▶ **Data for processing**:

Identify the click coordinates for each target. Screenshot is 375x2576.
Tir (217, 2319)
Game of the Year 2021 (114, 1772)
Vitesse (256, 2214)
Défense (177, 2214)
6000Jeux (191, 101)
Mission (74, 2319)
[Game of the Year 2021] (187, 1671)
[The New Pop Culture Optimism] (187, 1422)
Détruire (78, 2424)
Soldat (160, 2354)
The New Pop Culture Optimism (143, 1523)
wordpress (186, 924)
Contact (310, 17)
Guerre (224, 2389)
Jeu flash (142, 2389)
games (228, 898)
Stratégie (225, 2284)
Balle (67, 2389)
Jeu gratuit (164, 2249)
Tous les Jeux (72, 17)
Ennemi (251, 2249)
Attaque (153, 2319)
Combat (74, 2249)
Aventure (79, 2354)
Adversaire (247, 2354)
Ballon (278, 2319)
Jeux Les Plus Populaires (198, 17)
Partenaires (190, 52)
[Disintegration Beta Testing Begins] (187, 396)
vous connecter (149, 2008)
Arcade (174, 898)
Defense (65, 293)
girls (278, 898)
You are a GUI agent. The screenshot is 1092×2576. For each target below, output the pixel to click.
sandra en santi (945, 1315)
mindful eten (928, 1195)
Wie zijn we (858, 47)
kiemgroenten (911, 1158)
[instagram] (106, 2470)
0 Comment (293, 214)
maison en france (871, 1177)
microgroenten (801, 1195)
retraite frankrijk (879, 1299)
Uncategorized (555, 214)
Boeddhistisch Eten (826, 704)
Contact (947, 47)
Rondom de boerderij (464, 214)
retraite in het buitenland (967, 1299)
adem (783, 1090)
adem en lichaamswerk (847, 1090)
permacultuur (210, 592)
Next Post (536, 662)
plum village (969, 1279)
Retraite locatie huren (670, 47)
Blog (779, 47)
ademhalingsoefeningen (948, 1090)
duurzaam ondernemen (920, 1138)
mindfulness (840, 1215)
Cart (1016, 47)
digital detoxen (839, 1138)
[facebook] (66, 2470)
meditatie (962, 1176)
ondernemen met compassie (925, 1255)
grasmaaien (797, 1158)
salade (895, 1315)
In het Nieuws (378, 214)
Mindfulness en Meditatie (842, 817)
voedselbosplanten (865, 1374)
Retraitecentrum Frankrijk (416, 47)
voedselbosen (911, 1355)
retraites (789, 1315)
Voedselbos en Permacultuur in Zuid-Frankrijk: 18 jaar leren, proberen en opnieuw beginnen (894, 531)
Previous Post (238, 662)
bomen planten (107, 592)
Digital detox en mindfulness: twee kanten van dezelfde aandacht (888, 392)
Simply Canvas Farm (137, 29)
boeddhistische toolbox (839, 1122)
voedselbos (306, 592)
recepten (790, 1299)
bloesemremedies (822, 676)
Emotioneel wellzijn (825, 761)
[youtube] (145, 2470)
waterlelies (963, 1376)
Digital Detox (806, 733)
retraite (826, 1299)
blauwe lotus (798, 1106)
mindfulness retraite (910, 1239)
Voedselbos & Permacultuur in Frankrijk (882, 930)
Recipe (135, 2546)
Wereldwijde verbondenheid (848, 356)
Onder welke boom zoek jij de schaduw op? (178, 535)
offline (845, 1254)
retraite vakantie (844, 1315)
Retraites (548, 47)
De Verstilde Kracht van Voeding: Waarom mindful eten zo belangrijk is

▶ **Aim of the exercise**: Repeat each line, unchanged, from the line that contains "Retraite locatie huren (670, 47)" to the end of the listing above.

▶ **Exercise solution**:
Retraite locatie huren (670, 47)
Blog (779, 47)
ademhalingsoefeningen (948, 1090)
duurzaam ondernemen (920, 1138)
mindfulness (840, 1215)
Cart (1016, 47)
digital detoxen (839, 1138)
[facebook] (66, 2470)
meditatie (962, 1176)
ondernemen met compassie (925, 1255)
grasmaaien (797, 1158)
salade (895, 1315)
In het Nieuws (378, 214)
Mindfulness en Meditatie (842, 817)
voedselbosplanten (865, 1374)
Retraitecentrum Frankrijk (416, 47)
voedselbosen (911, 1355)
retraites (789, 1315)
Voedselbos en Permacultuur in Zuid-Frankrijk: 18 jaar leren, proberen en opnieuw beginnen (894, 531)
Previous Post (238, 662)
bomen planten (107, 592)
Digital detox en mindfulness: twee kanten van dezelfde aandacht (888, 392)
Simply Canvas Farm (137, 29)
boeddhistische toolbox (839, 1122)
voedselbos (306, 592)
recepten (790, 1299)
bloesemremedies (822, 676)
Emotioneel wellzijn (825, 761)
[youtube] (145, 2470)
waterlelies (963, 1376)
Digital Detox (806, 733)
retraite (826, 1299)
blauwe lotus (798, 1106)
mindfulness retraite (910, 1239)
Voedselbos & Permacultuur in Frankrijk (882, 930)
Recipe (135, 2546)
Wereldwijde verbondenheid (848, 356)
Onder welke boom zoek jij de schaduw op? (178, 535)
offline (845, 1254)
retraite vakantie (844, 1315)
Retraites (548, 47)
De Verstilde Kracht van Voeding: Waarom mindful eten zo belangrijk is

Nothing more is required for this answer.